## Fragmento del documento
----------------
Domingo XVIII
1 de agosto de 2021
Ex 16, 2-4.12-15 | Sal 77, 3.4bc.23-24.25.54 | Ef 4, 17.20-24
+ Evangelio de nuestro Señor Jesucristo según San Juan 6, 24-35
Muchas cosas buenas podemos hacer y de hecho las hacemos, pero sin duda hay alguna de esas obras que es la mejor, la superior, la más valiosa de todas. Cada uno quisiéramos hacer una obra que valga por todas y que acredite, esa sola obra, el valor de todas las otras que hacemos o al menos tenemos el propósito de hacer. ¿Bueno, pero existe esa posibilidad de que nosotros hagamos una obra así, que sea realmente tan meritoria ante Dios y ante los hombres que con ella sola llenemos todos los méritos que nosotros queremos acumular para la vida presente y para la eternidad?
Sí hermano, amigo, es posible, porque Dios lo ha permitido y Jesús nos lo ha revelado explícitamente. Esa obra es creerle a Jesús. Creer lo que él nos enseña y dice y seguirá diciendo y enseñando. Ojalá nosotros seamos conscientes de esto y nos demos cuenta a tiempo y lo pongamos por obra en esta vida: es creerle a Jesús y no dudar nunca de ninguna de sus palabras.
Jesús mismo les reprocha también en esta misma ocasión, el que reciban de él pan hasta saciarse, pero que no vean los signos que Dios mismo hace con ellos al saciarlos (Cf. Jn 6, 26). O sea, que aún recibiendo todos los bienes materiales necesarios para nuestra vida cotidianamente, seguimos pidiendo más, pero nunca reparamos en los signos que Dios nos da por medio de ellos, es decir, cómo Dios nos habla por medio esos signos. Es la única manera en que seremos capaces de comprender el inmenso amor que Dios nos quiere manifestar por medios de todas las cosas que nos da. Y si somos capaces de percibir ese lenguaje significativo de Dios, vamos entonces a comprender, lo más grande que Dios nos quiere hacer comprender: que él mismo se va a dar también y no sólo nos va a dar cosas materiales y externas absolutamente necesarias para nuestra vida, sino que comprenderemos extasiados el que Dios mismo se done a nosotros. “No trabajen solo por el alimento perecedero sino por el alimento que permanece para la vida eterna” (Jn 6, 27). Pero ¿cuál es el alimento que permanece para la vida eterna y que no perece con nosotros, con nuestra muerte? “Es el que les dará el Hijo del hombre (Jesús), porque éste (Jesús) es a quién el Padre Dios ha marcado con su sello” (Jn 6, 27), que es el poder que Dios mismo le ha dado con el bautismo para hacer todos los signos o milagros.
----------------
## Listado
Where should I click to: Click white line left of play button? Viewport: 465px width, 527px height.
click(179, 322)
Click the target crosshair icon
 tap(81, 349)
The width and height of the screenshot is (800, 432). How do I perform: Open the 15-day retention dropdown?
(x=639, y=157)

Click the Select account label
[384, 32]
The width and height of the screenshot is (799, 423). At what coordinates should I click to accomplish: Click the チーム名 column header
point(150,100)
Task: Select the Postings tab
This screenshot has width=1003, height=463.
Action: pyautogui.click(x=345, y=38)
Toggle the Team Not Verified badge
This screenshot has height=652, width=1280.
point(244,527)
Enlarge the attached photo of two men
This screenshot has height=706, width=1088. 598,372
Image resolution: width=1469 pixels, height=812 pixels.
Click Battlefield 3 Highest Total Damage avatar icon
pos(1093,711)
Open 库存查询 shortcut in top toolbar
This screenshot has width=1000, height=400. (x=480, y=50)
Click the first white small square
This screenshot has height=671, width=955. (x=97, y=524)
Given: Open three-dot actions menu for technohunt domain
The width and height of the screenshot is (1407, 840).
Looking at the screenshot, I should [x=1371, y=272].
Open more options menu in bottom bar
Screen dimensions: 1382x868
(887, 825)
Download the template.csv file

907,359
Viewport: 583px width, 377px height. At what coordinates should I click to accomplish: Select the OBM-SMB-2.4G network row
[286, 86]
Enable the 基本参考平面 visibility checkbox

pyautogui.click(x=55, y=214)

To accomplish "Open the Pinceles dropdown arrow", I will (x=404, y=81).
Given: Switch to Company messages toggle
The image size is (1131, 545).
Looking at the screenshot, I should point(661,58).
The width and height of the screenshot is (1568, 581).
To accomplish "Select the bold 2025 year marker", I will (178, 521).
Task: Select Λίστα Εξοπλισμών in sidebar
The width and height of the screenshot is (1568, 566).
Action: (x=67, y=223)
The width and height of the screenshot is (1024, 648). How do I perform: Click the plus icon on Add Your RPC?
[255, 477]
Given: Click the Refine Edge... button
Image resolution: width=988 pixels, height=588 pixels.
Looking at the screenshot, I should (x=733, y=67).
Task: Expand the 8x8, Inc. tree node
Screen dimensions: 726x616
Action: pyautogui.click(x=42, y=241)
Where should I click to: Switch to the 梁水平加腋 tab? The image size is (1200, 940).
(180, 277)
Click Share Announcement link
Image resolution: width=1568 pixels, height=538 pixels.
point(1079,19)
----------------
## Reto A
Por favor, resume en menos palabras el párrafo de la homilía que empieza con "Sí hermano, amigo, es posible", sin perder sus datos principales.
## Reto B
Devuelve sin cambios el pasaje de la homilía que va de "Sí hermano, amigo, es" a "de sus palabras.".
El listado no guarda relación con la homilía.

## Solución escrita A
Sí es posible hacer esa obra, porque Dios lo ha permitido y Jesús lo ha revelado explícitamente: consiste en creerle a Jesús, creer lo que enseña y dice, y no dudar nunca de ninguna de sus palabras. Ojalá nos demos cuenta a tiempo y lo pongamos por obra en esta vida.

## Solución escrita B
Sí hermano, amigo, es posible, porque Dios lo ha permitido y Jesús nos lo ha revelado explícitamente. Esa obra es creerle a Jesús. Creer lo que él nos enseña y dice y seguirá diciendo y enseñando. Ojalá nosotros seamos conscientes de esto y nos demos cuenta a tiempo y lo pongamos por obra en esta vida: es creerle a Jesús y no dudar nunca de ninguna de sus palabras.